TEXT PASSAGE:
· · · ·
Bytes, Runes, and Strings: How Text Works in Go

This article assumes prior knowledge of character sets including ASCII and Unicode. If you want a no-nonsense explanation, check out: A No Nonsense Guide to Unicode

Working with text in the early days was easy.

There was English. And only English.

Fast forward to today and text has gotten a lot more complex.

Modern languages like Go, which natively support the Unicode character set allows any character in existence to be used [1].

This added complexity leaves many programmers confused.

In this article, we’ll clear up the confusion by understanding how text really works in Go.

Fundamental Data Types

At the most basic level, computers only understand bits. These bits have no intrinsic meaning.

To represent human-readable characters, we need to use a character set. A character set is a set of characters, each of which has a defined mapping to a unique sequence of bits.

Early character sets including ASCII have traditionally used 1 byte i.e. 8 bits to encode a single character of text in a computer. Languages like C simply had to provide a single data type (char) that was capable of representing 8 bytes to store characters.

Modern character sets including Unicode, which are tasked with representing every character known to man, often have to use more than 1 byte to encode a single human-readable character of text. For example, the Unicode UTF-8 encoding uses anywhere between 1 and 4 bytes to represent a single code point [2].

To work with modern text in Go, we must understand three fundamental data types.

Bytes

A byte is an unsigned 8-bit integer. In other words, the byte type is an alias for the uint8 type [3]. We use byte instead of uint8 in any situation where the numerical value represents an encoding of a character, and not merely a standard 8-bit unsigned integer. Note that a byte is equivalent to the char type in C.

A byte can store any number between 0-255 and can used to represent a single-byte UTF-8 code point- these are identical to the ASCII characters.

We define bytes using either single quotes or the encoding of the character.

For example, we can specify the letter a as a byte:

var a byte = 97   // valid
var a byte = 'a'  // valid
var a byte = '🏖️'  // invalid

However, attempting to store a multi-byte character such as 🏖️ results in an overflow.

If we were using a language that only provided single-byte character support, like C, we’d either have to stop here and endure the pain of emoji-less code, or implement the functionality ourselves.

Thankfully, we can sleep easy- Go provides an additional data type for just such a situation.

Runes

A rune is a 32-bit signed integer. In other words, the rune type is an alias for the int32 type.

A rune is used to represent a single UTF-8 code point. Since UTF-8 code points range from 1 to 4 bytes i.e. 32-bits long, a rune can be used to store any UTF-8 code point.

We define runes using single quotes:

r1 := `©`
var r2 = 'k'
var r3 rune = '🏖️'

Note that when using single quotes, the default type is rune. Since a byte is also defined using single quotes, we must explicitly specify the type when we want to define a byte.
· · · ·
MATERIAL PROVIDED:
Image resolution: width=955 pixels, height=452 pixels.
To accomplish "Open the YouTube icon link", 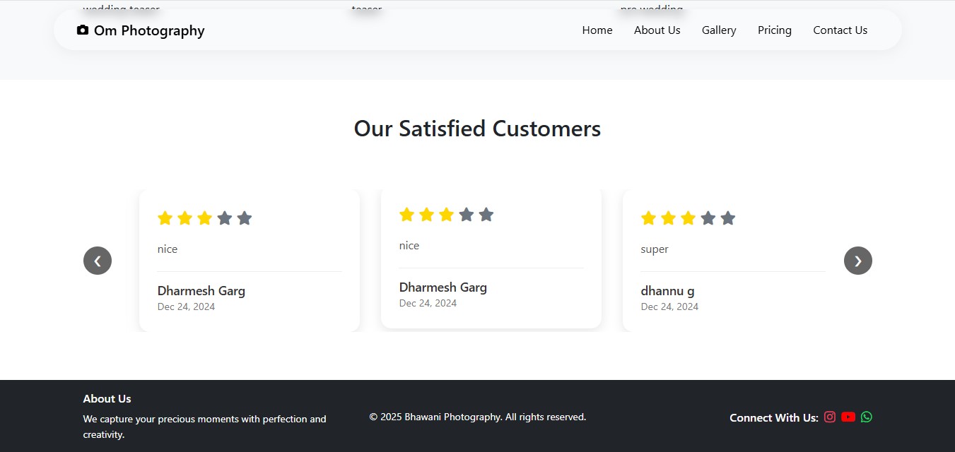I will pyautogui.click(x=848, y=417).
· · · ·
SET TASK 1:
In the article about text in Go, which type is rune an alias for?
SET TASK 2:
Carry on the article about text in Go from the point where it stops, writing a few more paragraphs in the same style.
The material comes from a different source than the article about text in Go.

WRITTEN REPLY 1:
The int32 type.

WRITTEN REPLY 2:
You might be wondering when to use rune over byte or vice versa. Runes are always composed of 4 bytes- this means that when storing single-byte ASCII values, 3-bytes are always wasted. For maximum memory-efficiency, we use bytes for single-byte code points/ASCII values and runes for multi-byte code points.

Now that we know that a byte is used to represent a single byte code-point, and that a rune is used to represent multi-byte code-points, we’re ready for the final data type.

Strings

In Go, there are two types of strings; string literals and string values.

String Literals

String literals are strings that are explicitly written in the source code.

There are two types of string literals. These include:

Interpreted/Double Quote string literals- strings that are delimited by double quotes. Interpreted string literals allow escaping [4].
Non-interpreted/Backtick/Raw Strings- strings that are delimited by backticks (`). Raw strings do not honour escaping. Since the source code of any Go program must be valid UTF-8 encoded, any string literal that contains one or more invalid UTF-8 characters will fail to compile.

From this, we know that any string literal, whether interpreted or raw, must be a valid UTF-8 encoded string.

String Values

String values are strings which are not present in the source code and are often generated at run-time. For example, this may be textual data received from an external system or text output to the terminal.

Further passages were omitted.